Yes, the Obama administration changed the rhetoric surrounding the war on terror, referring to it as ‘overseas contingency operations’ (OCO). However, the content and substance has remained the same. Obama, throughout his two terms in office, has done nothing but escalate American military operations, deployment of US special forces, expand drone surveillance and warfare, and pivot increasingly to Asia, securing alliances with countries that can serve as allies in any potential conflict with China. Obama’s Laotian visit can be understood within the context of this pivot to Asia. Obama’s motivations to set foot in Vientiane is not just to spread a charm offensive, but also tactical – Laos is a potential gateway to Southeast and East Asia.

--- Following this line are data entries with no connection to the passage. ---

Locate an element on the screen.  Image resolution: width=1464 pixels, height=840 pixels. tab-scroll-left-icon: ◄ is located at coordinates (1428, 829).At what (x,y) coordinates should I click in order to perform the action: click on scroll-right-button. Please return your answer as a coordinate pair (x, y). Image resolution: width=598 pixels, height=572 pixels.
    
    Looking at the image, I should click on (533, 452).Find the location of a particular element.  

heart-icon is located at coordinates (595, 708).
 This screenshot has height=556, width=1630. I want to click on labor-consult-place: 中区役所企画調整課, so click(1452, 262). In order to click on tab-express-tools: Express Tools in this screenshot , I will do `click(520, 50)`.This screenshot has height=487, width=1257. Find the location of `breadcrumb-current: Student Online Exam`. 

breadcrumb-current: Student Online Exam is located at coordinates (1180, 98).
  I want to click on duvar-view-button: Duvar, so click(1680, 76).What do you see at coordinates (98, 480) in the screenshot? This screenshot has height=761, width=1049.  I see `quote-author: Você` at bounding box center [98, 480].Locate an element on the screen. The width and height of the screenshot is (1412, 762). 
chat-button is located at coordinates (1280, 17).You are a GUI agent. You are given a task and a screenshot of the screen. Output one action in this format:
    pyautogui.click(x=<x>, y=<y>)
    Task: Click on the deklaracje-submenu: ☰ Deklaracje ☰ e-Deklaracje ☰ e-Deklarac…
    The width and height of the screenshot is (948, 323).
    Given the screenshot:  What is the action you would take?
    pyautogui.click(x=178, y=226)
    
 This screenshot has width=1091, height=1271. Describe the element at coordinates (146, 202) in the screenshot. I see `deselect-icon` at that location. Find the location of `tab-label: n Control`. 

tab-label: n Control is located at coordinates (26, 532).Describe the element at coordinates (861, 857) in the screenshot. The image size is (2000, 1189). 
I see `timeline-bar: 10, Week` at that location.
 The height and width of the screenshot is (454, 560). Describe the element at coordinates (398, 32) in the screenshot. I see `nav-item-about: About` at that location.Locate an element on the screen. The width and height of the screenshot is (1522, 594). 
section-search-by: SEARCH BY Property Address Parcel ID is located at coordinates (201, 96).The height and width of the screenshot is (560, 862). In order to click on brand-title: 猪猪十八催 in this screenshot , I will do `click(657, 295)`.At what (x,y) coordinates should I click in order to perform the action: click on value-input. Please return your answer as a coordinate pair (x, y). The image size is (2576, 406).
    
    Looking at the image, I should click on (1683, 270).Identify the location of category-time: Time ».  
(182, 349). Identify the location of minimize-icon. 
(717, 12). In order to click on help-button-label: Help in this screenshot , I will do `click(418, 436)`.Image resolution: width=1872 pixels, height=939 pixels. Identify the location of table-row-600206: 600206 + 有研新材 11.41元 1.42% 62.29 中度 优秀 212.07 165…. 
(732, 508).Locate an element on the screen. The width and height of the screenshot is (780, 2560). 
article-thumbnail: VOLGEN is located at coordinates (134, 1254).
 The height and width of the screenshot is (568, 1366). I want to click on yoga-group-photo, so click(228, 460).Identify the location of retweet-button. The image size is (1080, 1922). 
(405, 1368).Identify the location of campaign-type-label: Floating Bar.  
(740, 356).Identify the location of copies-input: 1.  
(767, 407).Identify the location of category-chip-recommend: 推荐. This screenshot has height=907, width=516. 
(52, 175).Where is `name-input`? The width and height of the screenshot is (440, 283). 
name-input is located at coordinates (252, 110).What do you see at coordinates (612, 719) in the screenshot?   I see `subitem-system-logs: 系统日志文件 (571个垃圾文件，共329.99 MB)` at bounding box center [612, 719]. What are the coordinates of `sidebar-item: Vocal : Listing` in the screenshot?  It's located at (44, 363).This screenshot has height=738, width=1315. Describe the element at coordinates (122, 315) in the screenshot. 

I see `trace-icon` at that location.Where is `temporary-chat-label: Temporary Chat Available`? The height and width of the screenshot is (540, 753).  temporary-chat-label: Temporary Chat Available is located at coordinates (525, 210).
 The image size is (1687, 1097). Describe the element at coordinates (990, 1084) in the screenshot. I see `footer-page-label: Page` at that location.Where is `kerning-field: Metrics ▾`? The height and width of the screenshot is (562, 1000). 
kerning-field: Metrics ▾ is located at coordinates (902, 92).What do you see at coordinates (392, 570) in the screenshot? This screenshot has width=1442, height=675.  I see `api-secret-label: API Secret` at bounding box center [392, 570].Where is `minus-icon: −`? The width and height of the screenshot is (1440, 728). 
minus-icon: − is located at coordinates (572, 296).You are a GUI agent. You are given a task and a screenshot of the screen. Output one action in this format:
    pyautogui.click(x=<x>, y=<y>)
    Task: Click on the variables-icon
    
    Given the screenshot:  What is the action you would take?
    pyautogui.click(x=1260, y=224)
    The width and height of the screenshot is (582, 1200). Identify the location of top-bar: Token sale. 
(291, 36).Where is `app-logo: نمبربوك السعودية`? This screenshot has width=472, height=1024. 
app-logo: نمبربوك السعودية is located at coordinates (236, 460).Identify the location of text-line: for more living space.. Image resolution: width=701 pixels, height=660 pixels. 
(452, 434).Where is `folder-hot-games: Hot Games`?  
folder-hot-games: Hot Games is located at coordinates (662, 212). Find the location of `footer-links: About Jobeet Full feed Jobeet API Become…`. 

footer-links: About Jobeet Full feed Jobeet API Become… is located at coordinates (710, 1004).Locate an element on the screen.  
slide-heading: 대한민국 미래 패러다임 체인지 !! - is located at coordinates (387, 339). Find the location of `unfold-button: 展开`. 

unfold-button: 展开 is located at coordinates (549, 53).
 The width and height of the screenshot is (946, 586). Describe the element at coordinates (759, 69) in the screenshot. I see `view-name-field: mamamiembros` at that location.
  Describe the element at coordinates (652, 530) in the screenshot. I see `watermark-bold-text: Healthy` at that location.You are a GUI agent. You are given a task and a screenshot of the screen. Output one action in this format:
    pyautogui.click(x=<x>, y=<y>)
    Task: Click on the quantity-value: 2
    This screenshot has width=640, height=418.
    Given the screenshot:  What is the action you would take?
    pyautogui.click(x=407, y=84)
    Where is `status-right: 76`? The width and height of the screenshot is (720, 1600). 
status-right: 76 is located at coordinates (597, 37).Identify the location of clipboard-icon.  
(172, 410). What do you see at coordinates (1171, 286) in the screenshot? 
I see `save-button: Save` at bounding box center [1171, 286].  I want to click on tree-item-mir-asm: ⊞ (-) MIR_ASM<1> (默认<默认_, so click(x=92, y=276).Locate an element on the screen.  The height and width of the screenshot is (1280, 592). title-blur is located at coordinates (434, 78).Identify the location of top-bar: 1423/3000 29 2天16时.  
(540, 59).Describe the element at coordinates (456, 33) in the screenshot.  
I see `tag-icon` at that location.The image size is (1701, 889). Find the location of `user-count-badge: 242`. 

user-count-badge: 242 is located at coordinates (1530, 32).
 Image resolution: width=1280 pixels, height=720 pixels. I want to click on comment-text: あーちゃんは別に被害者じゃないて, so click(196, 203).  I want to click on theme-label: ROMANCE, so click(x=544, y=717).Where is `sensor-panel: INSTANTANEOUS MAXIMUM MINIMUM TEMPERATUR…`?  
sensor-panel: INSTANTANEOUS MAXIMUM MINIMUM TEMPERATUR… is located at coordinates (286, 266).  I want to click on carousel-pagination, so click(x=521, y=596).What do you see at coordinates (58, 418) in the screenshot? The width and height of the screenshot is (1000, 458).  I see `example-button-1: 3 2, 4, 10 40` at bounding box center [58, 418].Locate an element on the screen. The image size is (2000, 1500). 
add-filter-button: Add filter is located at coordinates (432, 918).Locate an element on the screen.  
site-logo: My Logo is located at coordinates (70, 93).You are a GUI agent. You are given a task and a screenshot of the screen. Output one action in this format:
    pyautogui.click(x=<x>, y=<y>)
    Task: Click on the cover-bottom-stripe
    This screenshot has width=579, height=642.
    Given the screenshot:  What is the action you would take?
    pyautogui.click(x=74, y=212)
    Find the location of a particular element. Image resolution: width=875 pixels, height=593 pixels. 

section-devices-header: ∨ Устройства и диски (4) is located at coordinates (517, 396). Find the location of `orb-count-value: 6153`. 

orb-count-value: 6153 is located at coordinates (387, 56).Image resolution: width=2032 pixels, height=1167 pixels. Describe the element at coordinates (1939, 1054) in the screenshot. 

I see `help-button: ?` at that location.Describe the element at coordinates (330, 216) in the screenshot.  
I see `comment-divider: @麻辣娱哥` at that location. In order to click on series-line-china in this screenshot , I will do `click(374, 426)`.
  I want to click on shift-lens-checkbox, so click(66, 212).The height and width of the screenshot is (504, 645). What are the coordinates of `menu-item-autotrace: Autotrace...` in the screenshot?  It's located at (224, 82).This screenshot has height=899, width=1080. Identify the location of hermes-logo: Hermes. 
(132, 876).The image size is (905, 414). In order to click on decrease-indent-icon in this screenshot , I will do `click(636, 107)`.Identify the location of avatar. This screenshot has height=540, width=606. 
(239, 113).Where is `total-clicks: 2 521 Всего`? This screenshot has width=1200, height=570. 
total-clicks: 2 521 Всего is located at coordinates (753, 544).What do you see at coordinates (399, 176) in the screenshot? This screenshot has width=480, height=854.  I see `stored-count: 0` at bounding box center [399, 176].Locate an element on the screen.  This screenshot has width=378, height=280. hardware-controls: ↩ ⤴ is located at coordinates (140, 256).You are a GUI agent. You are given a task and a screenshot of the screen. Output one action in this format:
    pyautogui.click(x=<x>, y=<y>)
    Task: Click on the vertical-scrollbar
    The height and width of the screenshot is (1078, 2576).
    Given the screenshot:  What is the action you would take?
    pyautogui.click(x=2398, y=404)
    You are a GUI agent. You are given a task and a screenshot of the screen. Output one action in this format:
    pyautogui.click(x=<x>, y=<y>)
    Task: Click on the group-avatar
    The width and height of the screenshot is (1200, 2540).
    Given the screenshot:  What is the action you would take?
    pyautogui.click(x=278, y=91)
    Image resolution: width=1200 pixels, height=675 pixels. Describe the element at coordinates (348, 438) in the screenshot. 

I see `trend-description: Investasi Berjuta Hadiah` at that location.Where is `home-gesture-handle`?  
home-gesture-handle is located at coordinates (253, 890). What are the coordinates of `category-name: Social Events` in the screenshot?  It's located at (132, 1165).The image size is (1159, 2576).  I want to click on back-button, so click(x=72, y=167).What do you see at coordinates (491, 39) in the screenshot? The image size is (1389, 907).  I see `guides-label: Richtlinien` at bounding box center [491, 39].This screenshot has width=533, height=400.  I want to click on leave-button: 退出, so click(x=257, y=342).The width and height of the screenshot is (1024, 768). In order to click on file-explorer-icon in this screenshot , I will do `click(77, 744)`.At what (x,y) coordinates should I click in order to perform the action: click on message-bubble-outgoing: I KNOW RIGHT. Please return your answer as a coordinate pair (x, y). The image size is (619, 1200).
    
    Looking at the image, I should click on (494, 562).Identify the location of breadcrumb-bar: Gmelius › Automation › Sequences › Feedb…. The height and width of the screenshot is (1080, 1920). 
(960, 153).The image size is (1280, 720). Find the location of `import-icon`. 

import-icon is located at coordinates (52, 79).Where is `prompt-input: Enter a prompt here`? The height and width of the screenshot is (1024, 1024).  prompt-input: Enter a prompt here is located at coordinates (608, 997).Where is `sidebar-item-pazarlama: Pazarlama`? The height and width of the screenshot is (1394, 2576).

Laos has been getting on with rebuilding its country – after the end of the Laotian war in 1975, it was the former USSR that assisted in rebuilding the country from scratch, providing technical and financial assistance. Laos remains dependent on Chinese and Russian investment, though it has been steadily opening up to Western investment. The United States would like to claim a stake in the Laotian economy, and Obama’s historic visit is the first step in that endeavour. It is one thing to remember the Lao victims of the American bombing. However, Obama shows a perverse disregard for the Laotian casualties of that war and its lethal legacy by adopting the central doctrines of aerial bombardment and war by proxy – the very tactics developed by those responsible for bringing calamity on that country. It is time for the Obama administration to be held accountable for the war victims that it creates.